Based on the provided sources, the distinction between high gain and low gain resource use is a fundamental thermodynamic and organizational duality that determines the longevity, structure, and ultimate sustainability of biological and social systems.
1. Defining High Gain vs. Low Gain
To understand their impact on sustainability, one must first distinguish how these systems acquire and use energy:
• High Gain Systems: These systems utilize resources that are of high quality and are concentrated by external forces (e.g., geological processes creating oil, or an organism finding a rich food patch). They are characterized by a steep energy gradient[1]. Because the resource is high-quality and ready to use, high gain systems are often profligate and inefficient in their consumption, but they achieve a massive return on investment (high EROI) with minimal organizational effort[2],[3],[4]. They are predicted by flux and rate-dependent thermodynamic laws[5],[6].
• Low Gain Systems: These systems utilize resources that are low quality, diffuse, or dispersed. To use these resources, the system must perform the work of concentrating and refining them (e.g., subsistence farming, or extracting oil from deep sea wells)[2],[7]. Low gain systems depend on efficiency, organization, and constraints (plans, rules, infrastructure) to aggregate small amounts of energy into a usable total[6],[4]. They are predicted by rate-independent structures (organization) rather than simple flux[5].
2. Implications for Sustainability and Persistence
The sustainability of a system is directly tied to which mode of gain it employs and how it transitions between them.
A. The Ephemeral Nature of High GainHigh gain systems are typically unsustainable in the long term.
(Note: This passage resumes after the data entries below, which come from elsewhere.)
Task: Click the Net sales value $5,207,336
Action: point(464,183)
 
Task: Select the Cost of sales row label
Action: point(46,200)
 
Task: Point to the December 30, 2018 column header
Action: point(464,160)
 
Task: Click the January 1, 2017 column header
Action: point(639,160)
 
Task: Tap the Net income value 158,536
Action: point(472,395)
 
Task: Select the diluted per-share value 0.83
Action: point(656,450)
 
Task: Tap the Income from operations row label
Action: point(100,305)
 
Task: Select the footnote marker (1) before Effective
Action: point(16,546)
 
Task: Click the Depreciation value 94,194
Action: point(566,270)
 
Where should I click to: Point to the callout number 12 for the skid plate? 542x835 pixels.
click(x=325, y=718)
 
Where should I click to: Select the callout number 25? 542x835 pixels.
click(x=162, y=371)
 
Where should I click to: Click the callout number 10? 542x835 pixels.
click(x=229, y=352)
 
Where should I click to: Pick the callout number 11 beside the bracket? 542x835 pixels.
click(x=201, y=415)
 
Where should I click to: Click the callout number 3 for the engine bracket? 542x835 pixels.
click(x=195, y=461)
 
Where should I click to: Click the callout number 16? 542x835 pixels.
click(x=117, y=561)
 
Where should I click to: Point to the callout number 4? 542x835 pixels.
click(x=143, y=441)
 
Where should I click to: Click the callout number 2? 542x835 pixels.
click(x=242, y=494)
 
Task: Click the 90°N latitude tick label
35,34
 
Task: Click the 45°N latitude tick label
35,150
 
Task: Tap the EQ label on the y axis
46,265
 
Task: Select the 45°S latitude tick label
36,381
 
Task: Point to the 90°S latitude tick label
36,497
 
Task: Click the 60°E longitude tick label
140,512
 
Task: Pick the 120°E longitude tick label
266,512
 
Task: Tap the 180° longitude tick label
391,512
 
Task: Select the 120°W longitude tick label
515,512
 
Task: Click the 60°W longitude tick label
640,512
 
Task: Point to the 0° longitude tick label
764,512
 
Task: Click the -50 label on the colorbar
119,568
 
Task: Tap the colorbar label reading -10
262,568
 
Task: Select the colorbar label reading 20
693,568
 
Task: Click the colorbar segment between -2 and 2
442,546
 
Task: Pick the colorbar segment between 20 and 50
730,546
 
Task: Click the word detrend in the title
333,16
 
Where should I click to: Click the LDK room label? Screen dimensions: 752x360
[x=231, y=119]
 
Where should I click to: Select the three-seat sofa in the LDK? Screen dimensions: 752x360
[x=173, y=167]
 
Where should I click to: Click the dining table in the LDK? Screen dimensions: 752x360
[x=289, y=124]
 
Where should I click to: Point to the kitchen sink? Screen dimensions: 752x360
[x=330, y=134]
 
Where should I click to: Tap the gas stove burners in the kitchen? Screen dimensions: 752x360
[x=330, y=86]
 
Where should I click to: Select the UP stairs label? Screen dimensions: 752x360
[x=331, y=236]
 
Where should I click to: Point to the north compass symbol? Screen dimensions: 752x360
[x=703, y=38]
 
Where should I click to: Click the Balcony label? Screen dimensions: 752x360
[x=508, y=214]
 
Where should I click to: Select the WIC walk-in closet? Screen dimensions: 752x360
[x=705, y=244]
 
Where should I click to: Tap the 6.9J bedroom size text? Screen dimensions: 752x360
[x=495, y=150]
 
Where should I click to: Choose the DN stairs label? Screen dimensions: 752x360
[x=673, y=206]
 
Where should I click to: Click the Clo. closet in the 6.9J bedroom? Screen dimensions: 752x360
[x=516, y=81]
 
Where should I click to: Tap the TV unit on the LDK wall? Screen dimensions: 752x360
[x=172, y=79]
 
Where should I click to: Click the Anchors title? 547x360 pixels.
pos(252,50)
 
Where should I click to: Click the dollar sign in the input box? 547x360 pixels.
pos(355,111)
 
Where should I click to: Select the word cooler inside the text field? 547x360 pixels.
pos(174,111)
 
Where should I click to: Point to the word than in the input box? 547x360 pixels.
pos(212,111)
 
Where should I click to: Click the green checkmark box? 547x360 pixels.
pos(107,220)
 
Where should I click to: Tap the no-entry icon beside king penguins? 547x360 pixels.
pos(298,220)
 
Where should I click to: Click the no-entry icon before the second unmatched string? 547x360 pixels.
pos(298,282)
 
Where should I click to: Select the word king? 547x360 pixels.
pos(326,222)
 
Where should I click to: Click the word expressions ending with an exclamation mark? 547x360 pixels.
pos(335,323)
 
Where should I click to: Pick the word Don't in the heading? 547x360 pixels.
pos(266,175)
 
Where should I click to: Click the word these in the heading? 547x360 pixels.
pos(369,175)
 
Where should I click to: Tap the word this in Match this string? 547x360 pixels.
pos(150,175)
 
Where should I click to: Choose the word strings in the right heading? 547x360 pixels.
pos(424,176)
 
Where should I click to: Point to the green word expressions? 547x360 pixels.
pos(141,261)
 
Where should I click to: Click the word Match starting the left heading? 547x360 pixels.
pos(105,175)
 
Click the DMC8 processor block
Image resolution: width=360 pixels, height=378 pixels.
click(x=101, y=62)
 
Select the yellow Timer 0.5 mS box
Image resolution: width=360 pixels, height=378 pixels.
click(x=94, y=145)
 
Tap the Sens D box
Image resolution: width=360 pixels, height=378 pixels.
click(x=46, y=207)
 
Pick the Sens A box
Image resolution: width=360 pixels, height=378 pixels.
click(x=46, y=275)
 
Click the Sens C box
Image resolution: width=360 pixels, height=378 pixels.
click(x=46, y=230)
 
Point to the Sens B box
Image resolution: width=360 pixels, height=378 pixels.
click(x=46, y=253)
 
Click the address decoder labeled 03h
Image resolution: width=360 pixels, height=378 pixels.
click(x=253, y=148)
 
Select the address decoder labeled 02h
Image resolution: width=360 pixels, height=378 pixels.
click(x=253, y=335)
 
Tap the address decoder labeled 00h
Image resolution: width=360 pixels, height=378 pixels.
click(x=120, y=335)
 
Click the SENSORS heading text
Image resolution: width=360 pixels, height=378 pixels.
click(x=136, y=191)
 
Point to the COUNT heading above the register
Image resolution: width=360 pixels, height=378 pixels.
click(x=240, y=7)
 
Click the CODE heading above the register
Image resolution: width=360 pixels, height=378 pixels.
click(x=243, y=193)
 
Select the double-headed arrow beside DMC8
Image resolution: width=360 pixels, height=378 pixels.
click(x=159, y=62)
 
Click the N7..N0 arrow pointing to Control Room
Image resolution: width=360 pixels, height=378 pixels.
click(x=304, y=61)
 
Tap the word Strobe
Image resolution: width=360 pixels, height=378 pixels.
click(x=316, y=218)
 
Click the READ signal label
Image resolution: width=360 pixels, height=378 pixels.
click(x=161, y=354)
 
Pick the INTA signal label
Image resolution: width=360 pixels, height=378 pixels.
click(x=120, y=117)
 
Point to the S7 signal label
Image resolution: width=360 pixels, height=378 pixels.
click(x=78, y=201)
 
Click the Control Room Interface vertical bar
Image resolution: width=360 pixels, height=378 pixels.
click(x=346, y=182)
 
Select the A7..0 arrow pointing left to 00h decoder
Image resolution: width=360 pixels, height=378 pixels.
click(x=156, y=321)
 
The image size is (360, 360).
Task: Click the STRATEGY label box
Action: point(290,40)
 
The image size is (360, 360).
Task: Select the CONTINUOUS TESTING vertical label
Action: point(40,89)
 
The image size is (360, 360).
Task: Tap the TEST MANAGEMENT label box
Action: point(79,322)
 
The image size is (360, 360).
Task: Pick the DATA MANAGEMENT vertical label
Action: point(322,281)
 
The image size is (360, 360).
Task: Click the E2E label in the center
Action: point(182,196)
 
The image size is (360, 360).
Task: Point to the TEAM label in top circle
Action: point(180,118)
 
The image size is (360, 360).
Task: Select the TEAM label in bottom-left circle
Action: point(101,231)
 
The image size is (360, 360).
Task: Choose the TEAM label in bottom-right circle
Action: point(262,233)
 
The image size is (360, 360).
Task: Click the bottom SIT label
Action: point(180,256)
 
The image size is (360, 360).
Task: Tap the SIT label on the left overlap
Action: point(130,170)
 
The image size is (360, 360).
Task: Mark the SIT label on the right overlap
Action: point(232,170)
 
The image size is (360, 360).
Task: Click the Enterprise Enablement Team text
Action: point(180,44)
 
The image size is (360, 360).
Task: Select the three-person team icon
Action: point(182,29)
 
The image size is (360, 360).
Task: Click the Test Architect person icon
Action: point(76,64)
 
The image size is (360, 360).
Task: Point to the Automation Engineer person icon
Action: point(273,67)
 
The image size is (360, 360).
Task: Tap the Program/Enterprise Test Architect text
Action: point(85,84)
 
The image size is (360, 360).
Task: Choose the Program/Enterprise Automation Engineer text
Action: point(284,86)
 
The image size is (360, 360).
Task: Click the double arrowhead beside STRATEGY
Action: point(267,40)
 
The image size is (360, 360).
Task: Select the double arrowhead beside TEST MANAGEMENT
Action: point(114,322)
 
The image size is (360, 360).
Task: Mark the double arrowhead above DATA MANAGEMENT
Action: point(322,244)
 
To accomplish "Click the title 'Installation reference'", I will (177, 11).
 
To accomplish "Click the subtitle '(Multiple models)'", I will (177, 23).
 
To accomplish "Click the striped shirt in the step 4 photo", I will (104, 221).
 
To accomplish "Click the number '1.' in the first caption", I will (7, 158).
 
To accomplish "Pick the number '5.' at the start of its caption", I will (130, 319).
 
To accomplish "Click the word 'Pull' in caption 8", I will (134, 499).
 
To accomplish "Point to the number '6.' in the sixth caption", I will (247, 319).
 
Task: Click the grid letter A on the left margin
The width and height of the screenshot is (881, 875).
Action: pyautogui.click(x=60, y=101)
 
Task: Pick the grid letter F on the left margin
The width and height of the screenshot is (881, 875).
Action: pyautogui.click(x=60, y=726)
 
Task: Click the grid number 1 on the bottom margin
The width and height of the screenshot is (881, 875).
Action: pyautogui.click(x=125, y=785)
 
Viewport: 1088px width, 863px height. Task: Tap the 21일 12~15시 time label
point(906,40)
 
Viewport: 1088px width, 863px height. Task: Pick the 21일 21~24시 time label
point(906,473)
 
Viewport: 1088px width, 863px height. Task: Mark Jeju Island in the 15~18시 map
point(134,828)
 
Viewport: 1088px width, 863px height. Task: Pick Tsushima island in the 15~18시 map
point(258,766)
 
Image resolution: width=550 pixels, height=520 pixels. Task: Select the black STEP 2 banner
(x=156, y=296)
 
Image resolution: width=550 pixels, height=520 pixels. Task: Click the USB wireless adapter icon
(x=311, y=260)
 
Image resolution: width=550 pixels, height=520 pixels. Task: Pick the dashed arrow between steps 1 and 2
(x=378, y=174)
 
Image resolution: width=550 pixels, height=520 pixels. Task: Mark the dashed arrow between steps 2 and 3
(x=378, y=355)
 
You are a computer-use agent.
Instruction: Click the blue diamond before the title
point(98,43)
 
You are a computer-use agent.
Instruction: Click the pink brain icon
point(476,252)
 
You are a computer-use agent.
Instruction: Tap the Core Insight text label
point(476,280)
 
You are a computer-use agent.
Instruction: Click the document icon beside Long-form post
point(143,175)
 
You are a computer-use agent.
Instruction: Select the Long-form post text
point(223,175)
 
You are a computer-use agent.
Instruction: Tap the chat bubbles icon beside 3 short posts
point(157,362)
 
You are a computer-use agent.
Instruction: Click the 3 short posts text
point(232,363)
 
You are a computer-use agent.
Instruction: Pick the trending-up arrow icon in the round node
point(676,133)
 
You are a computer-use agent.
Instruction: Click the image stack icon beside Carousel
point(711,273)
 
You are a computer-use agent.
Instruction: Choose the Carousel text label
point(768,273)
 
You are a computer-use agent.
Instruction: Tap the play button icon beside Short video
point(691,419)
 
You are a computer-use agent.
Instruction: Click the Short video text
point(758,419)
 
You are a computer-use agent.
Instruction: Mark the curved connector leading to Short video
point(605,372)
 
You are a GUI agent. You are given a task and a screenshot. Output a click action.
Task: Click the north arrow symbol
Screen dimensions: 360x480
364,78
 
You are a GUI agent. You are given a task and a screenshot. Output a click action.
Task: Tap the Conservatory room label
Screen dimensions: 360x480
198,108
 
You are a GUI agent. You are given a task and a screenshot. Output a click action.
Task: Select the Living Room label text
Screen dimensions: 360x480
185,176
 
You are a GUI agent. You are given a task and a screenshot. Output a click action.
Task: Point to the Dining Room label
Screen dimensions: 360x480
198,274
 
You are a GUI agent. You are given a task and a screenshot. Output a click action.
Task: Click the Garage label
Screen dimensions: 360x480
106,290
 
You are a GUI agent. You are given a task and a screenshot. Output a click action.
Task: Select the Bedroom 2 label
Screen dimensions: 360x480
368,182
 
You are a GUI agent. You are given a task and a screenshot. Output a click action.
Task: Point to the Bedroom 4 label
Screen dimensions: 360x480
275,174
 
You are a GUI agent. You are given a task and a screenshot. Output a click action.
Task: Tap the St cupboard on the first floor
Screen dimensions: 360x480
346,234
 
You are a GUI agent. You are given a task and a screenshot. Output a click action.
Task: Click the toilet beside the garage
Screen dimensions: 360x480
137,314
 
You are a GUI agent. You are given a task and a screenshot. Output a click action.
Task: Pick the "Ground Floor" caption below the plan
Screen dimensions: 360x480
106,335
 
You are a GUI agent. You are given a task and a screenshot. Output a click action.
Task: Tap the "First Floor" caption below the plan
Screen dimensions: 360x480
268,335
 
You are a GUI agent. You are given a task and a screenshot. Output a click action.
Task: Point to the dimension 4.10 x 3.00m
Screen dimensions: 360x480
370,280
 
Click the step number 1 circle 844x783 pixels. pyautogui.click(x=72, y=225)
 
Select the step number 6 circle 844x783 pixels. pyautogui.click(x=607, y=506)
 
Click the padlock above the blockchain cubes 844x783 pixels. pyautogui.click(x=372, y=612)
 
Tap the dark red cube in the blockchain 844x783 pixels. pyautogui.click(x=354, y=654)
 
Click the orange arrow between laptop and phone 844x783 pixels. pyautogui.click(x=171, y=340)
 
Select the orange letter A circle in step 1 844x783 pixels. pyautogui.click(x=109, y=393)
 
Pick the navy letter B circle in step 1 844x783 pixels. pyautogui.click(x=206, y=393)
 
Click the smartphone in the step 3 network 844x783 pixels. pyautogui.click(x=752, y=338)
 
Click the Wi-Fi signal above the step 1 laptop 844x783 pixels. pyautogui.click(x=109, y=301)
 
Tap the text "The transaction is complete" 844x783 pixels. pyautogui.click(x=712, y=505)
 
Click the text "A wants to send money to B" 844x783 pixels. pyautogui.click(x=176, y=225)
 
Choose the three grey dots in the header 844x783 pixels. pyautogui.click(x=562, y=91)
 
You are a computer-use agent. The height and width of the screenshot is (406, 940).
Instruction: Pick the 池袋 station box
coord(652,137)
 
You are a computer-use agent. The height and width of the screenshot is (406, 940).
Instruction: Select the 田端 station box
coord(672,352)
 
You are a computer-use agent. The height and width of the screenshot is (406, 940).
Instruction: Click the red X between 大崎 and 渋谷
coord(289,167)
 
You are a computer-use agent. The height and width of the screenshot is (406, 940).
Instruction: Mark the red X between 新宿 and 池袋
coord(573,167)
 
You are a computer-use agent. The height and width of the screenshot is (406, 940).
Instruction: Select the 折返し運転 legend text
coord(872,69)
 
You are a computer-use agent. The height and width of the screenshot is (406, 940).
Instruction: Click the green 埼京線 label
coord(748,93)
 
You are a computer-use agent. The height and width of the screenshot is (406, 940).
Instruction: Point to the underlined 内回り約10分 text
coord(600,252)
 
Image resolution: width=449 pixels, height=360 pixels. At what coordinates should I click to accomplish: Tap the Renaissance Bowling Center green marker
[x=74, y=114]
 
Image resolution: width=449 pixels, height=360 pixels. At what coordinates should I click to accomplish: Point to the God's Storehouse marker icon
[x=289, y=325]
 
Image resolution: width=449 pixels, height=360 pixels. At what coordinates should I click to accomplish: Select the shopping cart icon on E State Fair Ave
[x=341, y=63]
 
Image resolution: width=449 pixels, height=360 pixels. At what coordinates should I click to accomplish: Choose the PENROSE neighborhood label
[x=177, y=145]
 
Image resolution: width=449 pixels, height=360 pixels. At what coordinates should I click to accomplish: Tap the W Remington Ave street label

Because they rely on “hot spots” of high-quality resources, they rapidly deplete the very gradient that drives them[8].
• “Boom and Bust”: High gain systems grow rapidly (like a fire or a gold rush) but are ephemeral. Once the accessible resource is gone, the system must either collapse, move, or switch to a low gain mode[2],[9],[10].
• Example: Primitive termites eating high-quality wood eventually eat themselves out of house and home and must migrate (collapse) to survive[11],[12].
B. The Persistence of Low GainLow gain systems are generally more sustainable and persistent because low-quality resources (like sunlight, soil, or low-grade ore) are far more ubiquitous and abundant than high-quality ones[13],[14].
• Trade-off: While the resource base is larger, the system must invest heavily in complex organization to utilize it. For example, leaf-cutter ants (low gain) use ubiquitous leaves (low quality) but require a massive, complex social structure to farm fungi on those leaves to make them edible[15],[16].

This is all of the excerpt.